• GOAL OF THE EXERCISE: Convert the material into a Markdown table with the columns Row and Line. Begin at the line that contains "You are a GUI", stop after the last line of the material, skip blank lines, and leave the pictures out of the answer.

==== ITEMS ====

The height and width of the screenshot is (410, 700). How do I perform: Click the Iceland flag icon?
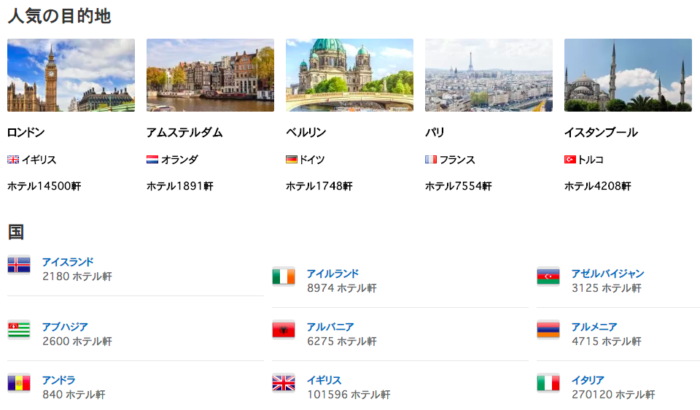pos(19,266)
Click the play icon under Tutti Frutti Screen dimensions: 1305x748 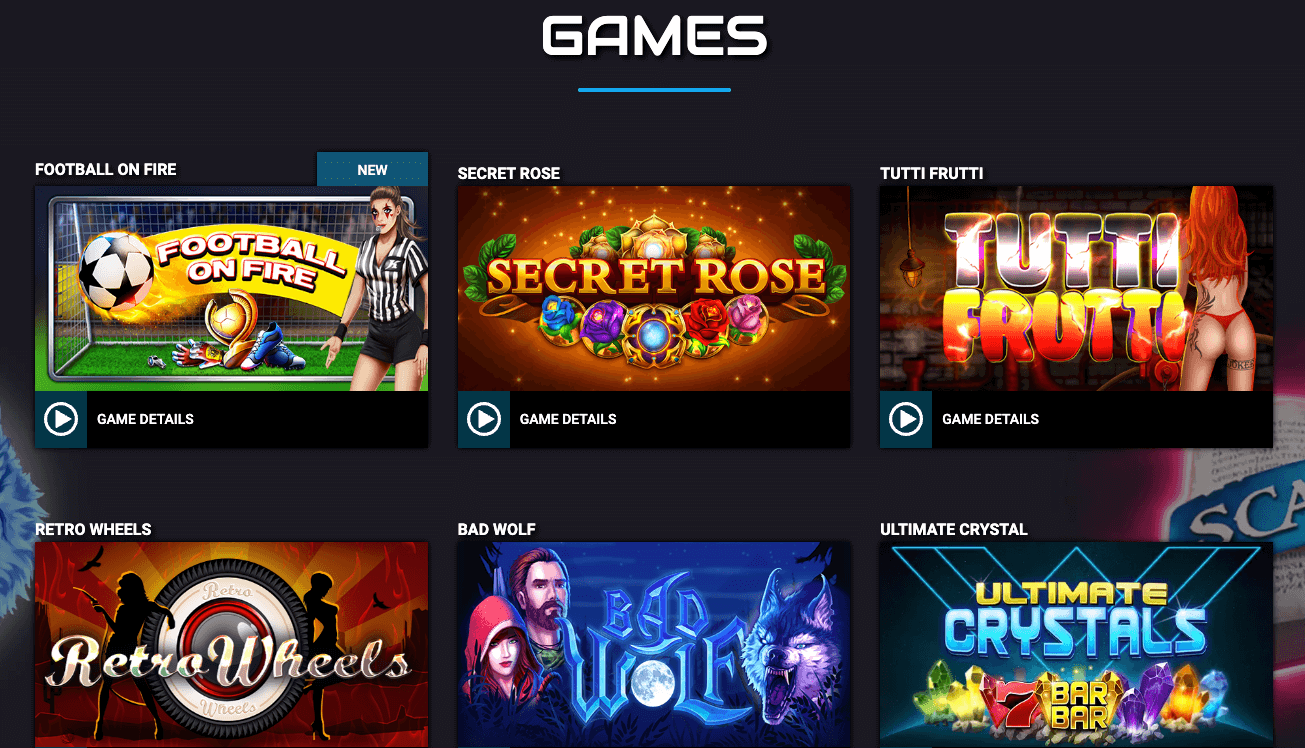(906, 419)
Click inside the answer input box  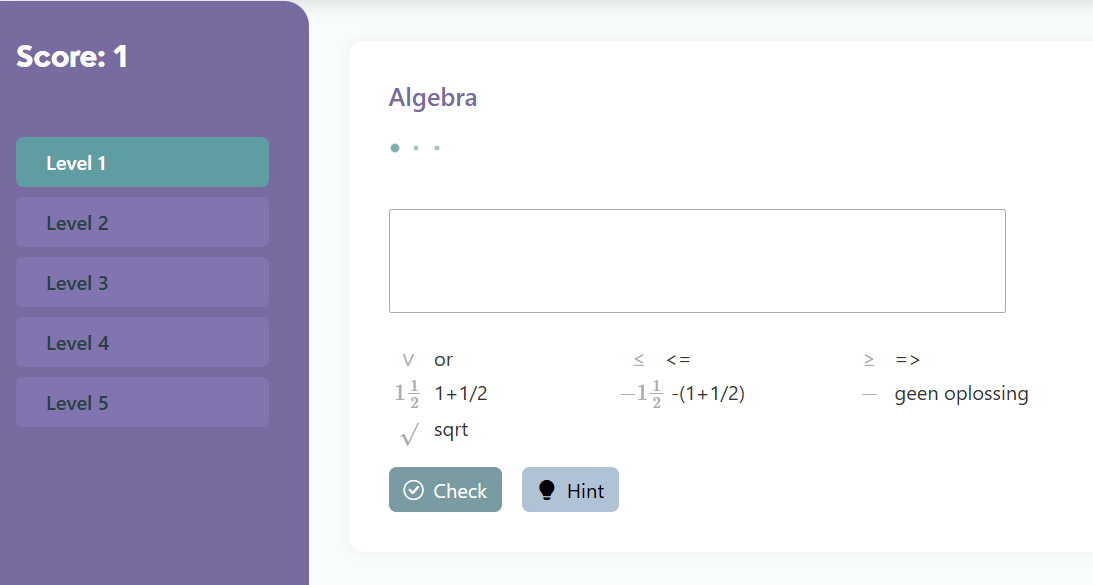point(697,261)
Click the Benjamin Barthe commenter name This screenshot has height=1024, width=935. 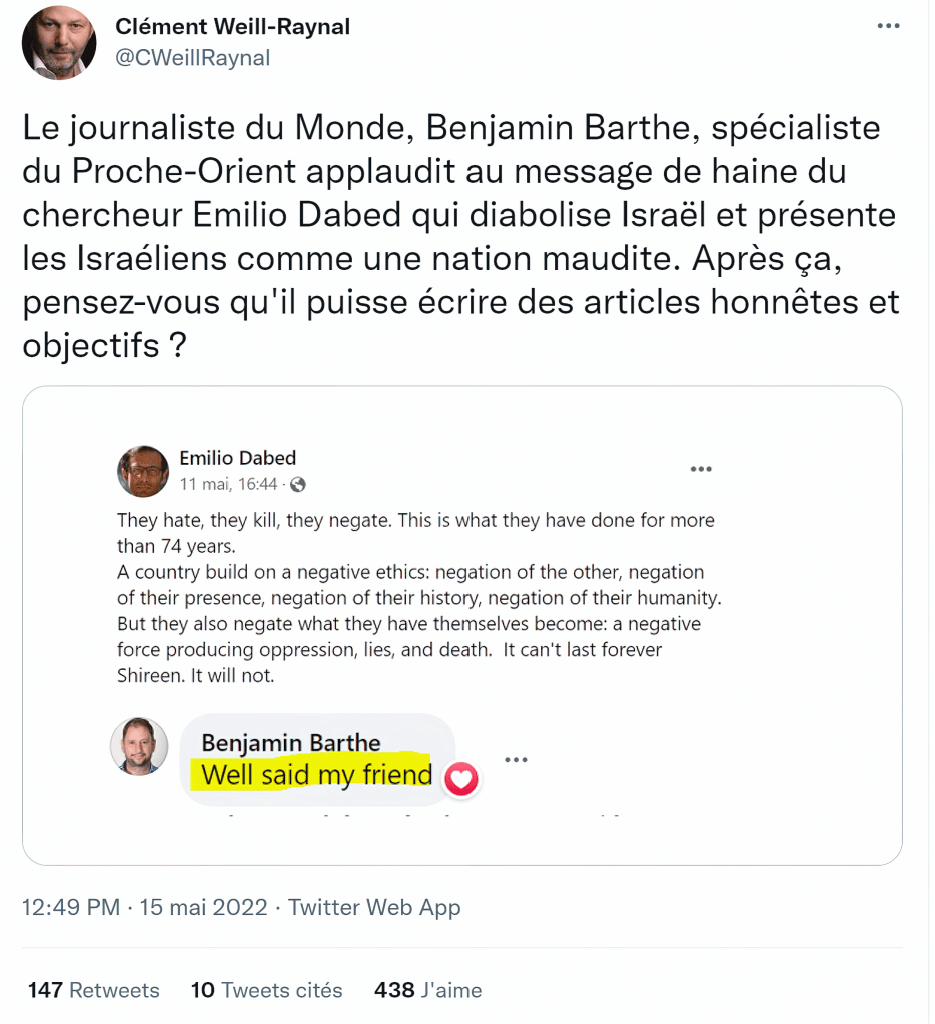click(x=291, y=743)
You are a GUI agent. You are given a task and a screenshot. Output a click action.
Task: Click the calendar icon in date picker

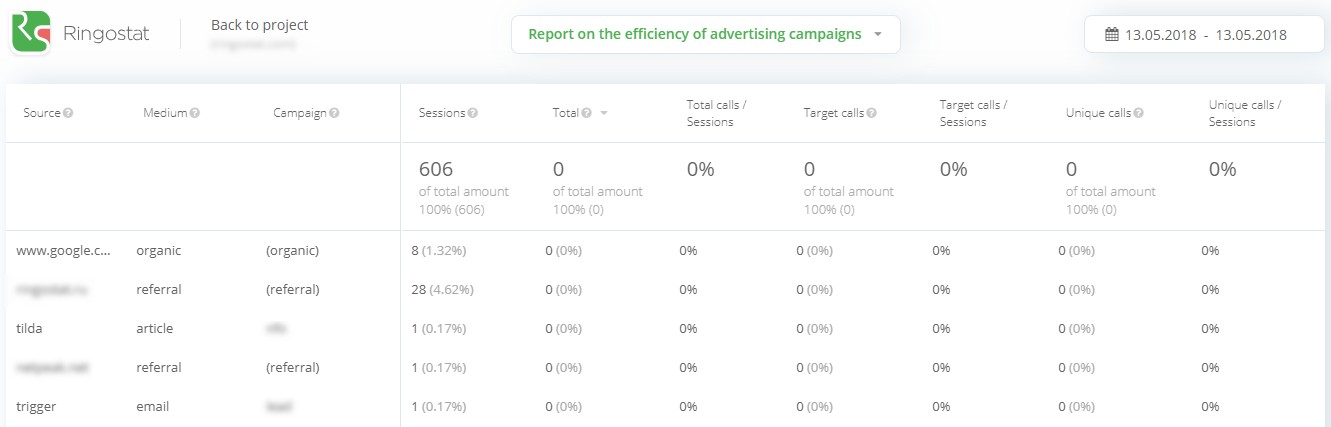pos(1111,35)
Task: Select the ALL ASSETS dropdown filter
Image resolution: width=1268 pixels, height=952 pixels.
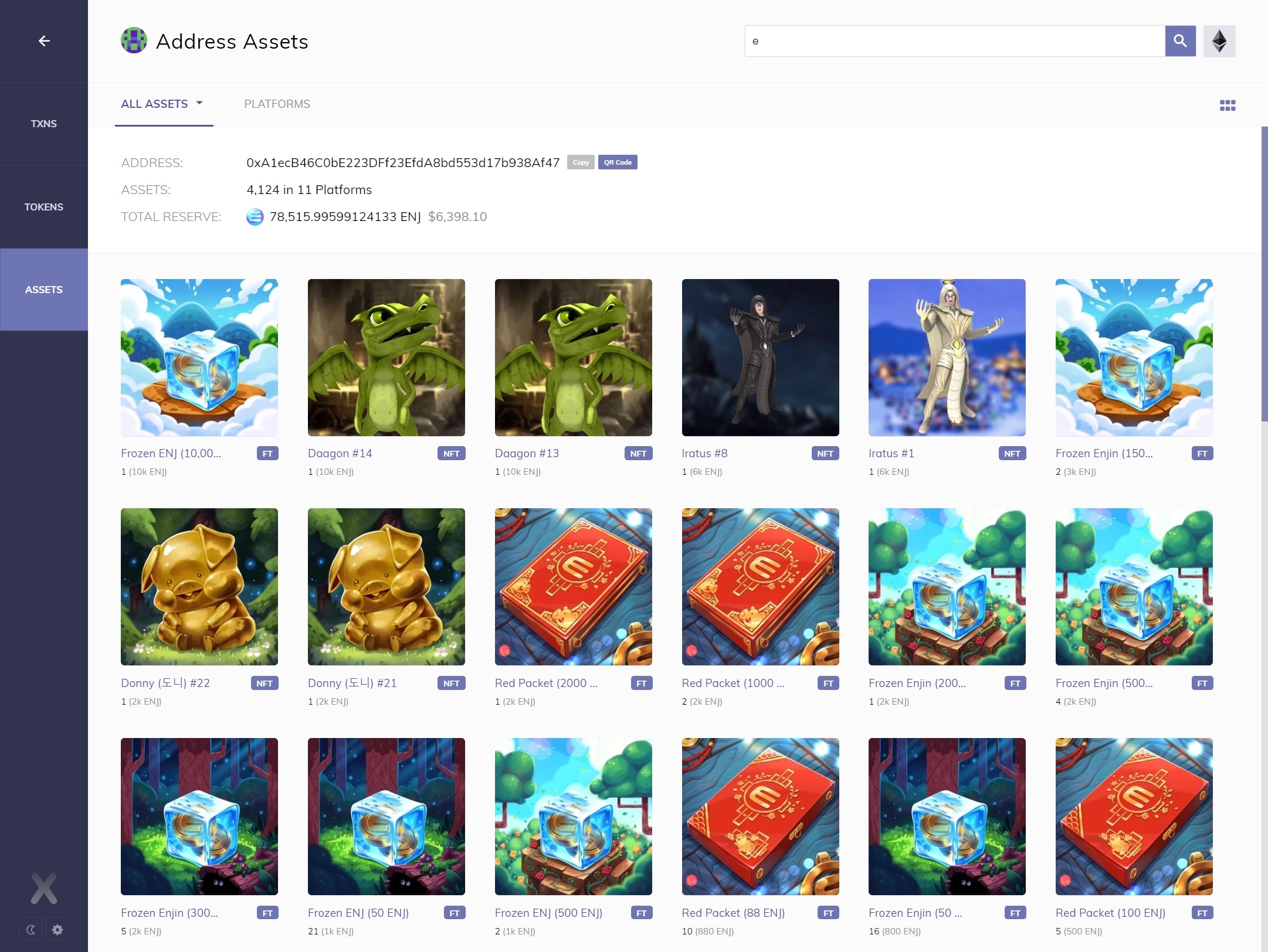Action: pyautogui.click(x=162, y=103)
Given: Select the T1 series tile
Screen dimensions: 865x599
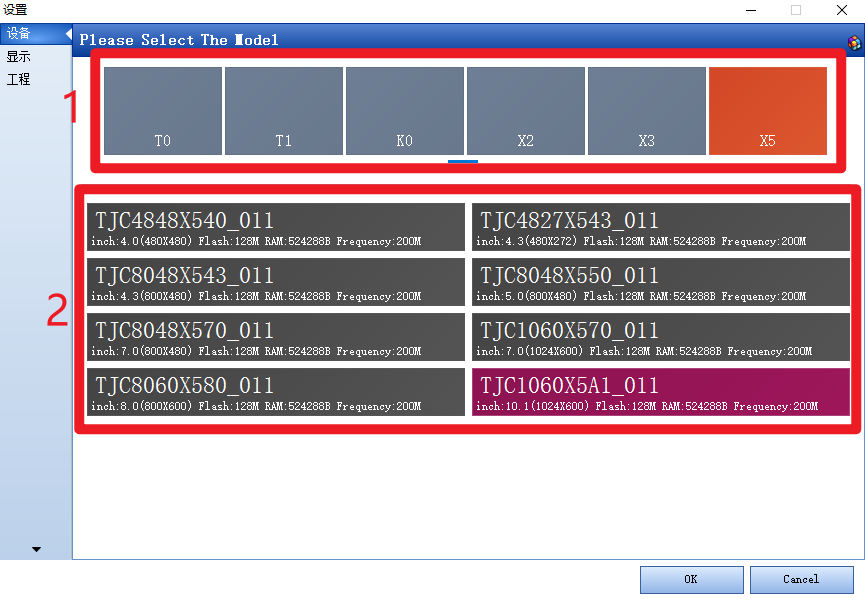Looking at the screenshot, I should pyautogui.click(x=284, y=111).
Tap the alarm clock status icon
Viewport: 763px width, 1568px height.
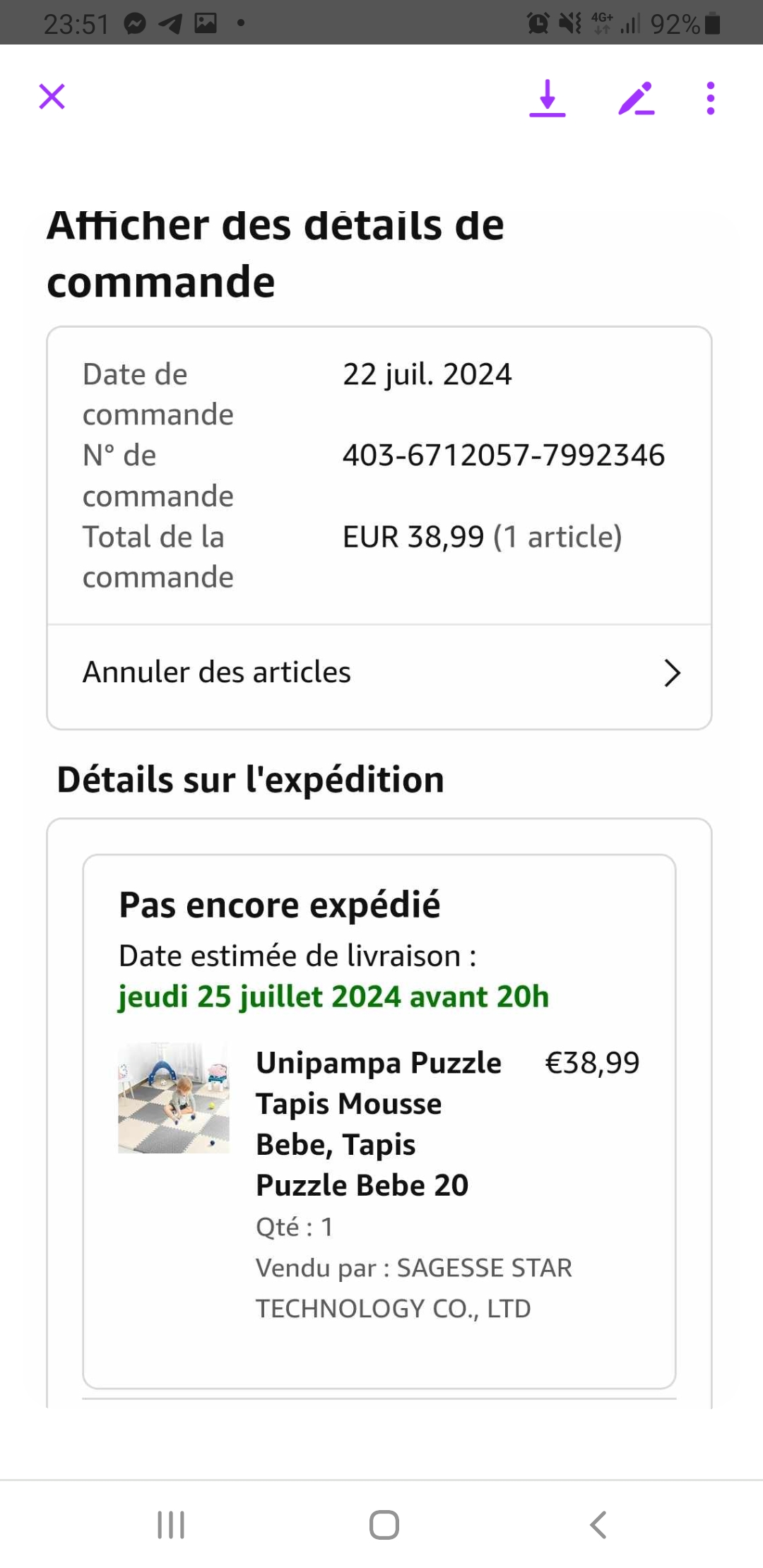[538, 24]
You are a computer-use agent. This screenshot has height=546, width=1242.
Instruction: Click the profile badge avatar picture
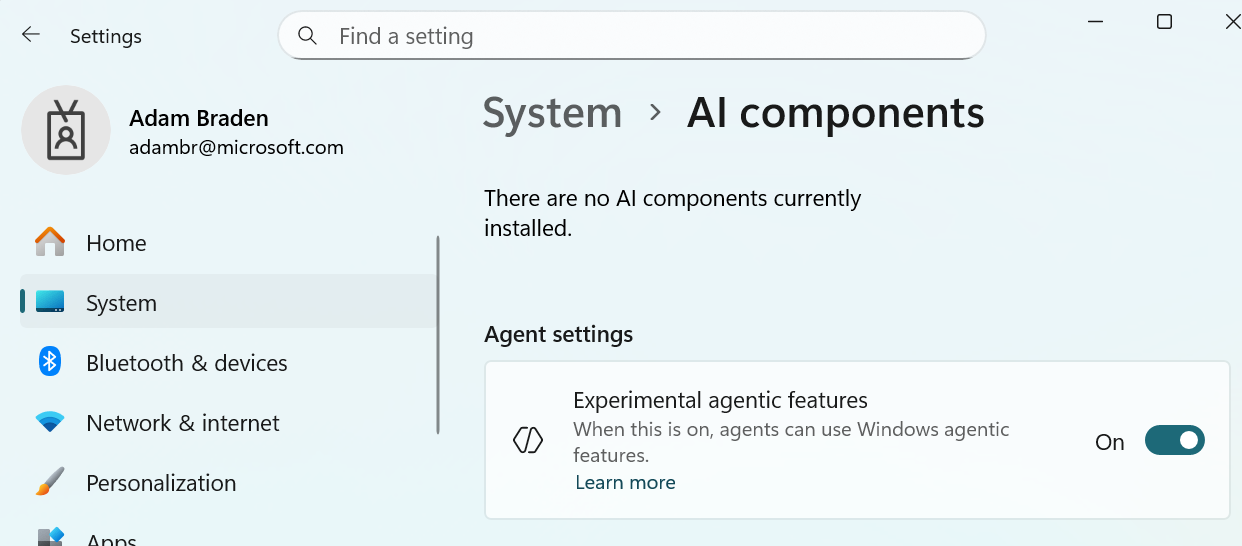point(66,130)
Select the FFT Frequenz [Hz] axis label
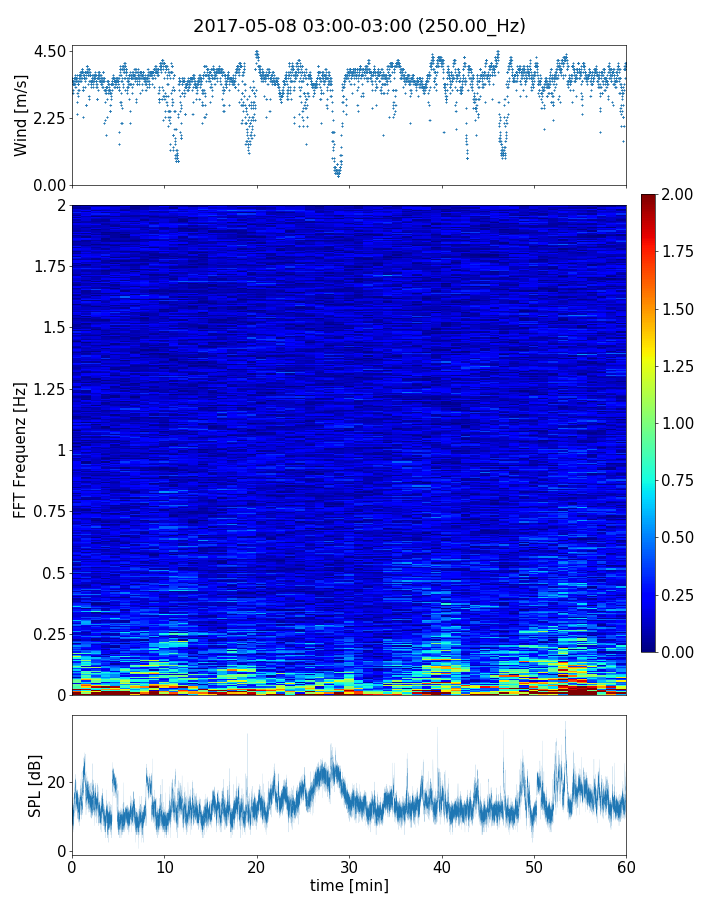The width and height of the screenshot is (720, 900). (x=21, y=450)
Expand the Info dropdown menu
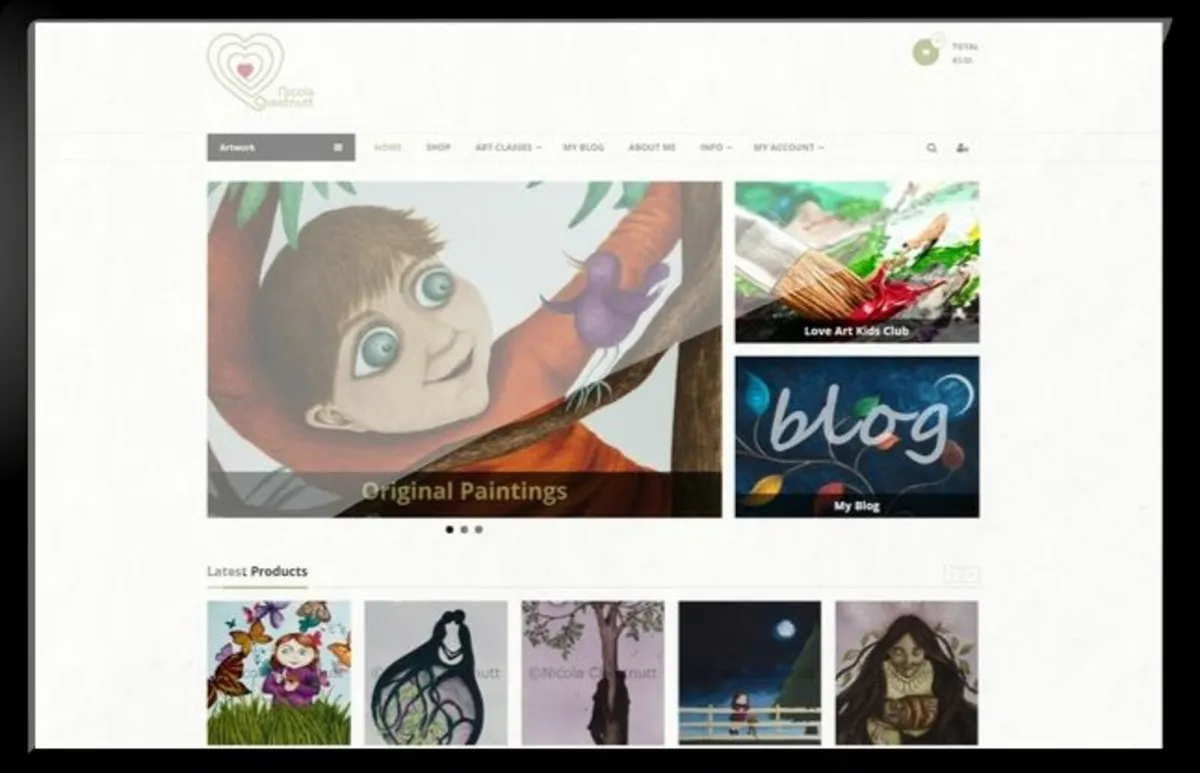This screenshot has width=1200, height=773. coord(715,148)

====

• TASK SOLUTION:
| Row | Line |
|---|---|
| 1 | You are a GUI agent. You are given a task and a screenshot. Output a click action. |
| 2 | Task: Click the calendar icon in date picker |
| 3 | pos(1111,35) |
| 4 | Task: Select the ALL ASSETS dropdown filter |
| 5 | Image resolution: width=1268 pixels, height=952 pixels. |
| 6 | Action: pyautogui.click(x=162, y=103) |
| 7 | Given: Select the T1 series tile |
| 8 | Screen dimensions: 865x599 |
| 9 | Looking at the screenshot, I should pyautogui.click(x=284, y=111). |
| 10 | Tap the alarm clock status icon |
| 11 | Viewport: 763px width, 1568px height. |
| 12 | [538, 24] |
| 13 | You are a computer-use agent. This screenshot has height=546, width=1242. |
| 14 | Instruction: Click the profile badge avatar picture |
| 15 | point(66,130) |
| 16 | Select the FFT Frequenz [Hz] axis label |
| 17 | The width and height of the screenshot is (720, 900). (x=21, y=450) |
| 18 | Expand the Info dropdown menu |
| 19 | This screenshot has width=1200, height=773. coord(715,148) |